Published February 4, 2014

MIAMI (BRAIN) — J&B Importers has built wheels by hand since the Miami-based distributor was founded in 1971. In the early days, current vice president Ben Joannou Jr. and a friend would spend Saturdays building up wheels.

At an event at the company’s headquarters during BRAIN's Miami Dealer Tour Wednesday, Joannou recalled those days. 

“We could build about a hundred wheels a day, but that wasn’t nearly enough to supply the whole country with wheels,” he said.

In more recent years, J&B relied on a group of independent contractors, some of whom built wheels in their homes. 

“We were one of the last holdouts for handbuilt wheels. ... The main concern was quality,” he said. “We had about a 1 percent defect rate."

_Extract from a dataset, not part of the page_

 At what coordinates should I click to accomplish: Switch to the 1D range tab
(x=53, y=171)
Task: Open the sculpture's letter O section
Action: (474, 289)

So about four years ago, the distributor, which has 11 warehouses in the U.S., invested heavily in a new automated wheel-making facility in Miami. The wheel room is in a separate, well-lit and air-conditioned room off the main warehouse floor, and it includes a full array of automated Holland wheel-building machines. Joannou declined to say how much J&B invested in the project, but Holland machines cost well into six figures, and the facility has seven production lines, including two Holland hub-loading machines. The factory now typically produces between 1,200 and 1,600 wheels per day.

Besides the automated machines, J&B still has four stations for handbuilding wheels, usually for custom orders. 

Joannou said the automation has reduced the wheel defect rate to virtually zero. The machines test the wheels’ trueness and tension, and then a worker inspects each wheel and puts his or her name on a sticker on each rim. 

“Occasionally, there is shipping damage or we see failure of a component like a hub, but there are really no wheelbuilding defects.”

Since investing in the automation, J&B’s reputation for quality wheels has improved. So have sales. Joannou said that figuring in the depreciation of the equipment, the cost of producing wheels with the machines is a hair higher than handbuilding, but J&B has not increased its prices. 

While hubs, rims and spokes are generally imported, J&B is adding value in the U.S., and is more than able to compete with Asian-made wheels, which are built with the same components (and generally the same Holland machines) but have to be shipped.

Nowadays instead of fewer than a dozen independent wheelbuilders, J&B has about 10 employees working in the wheel facility.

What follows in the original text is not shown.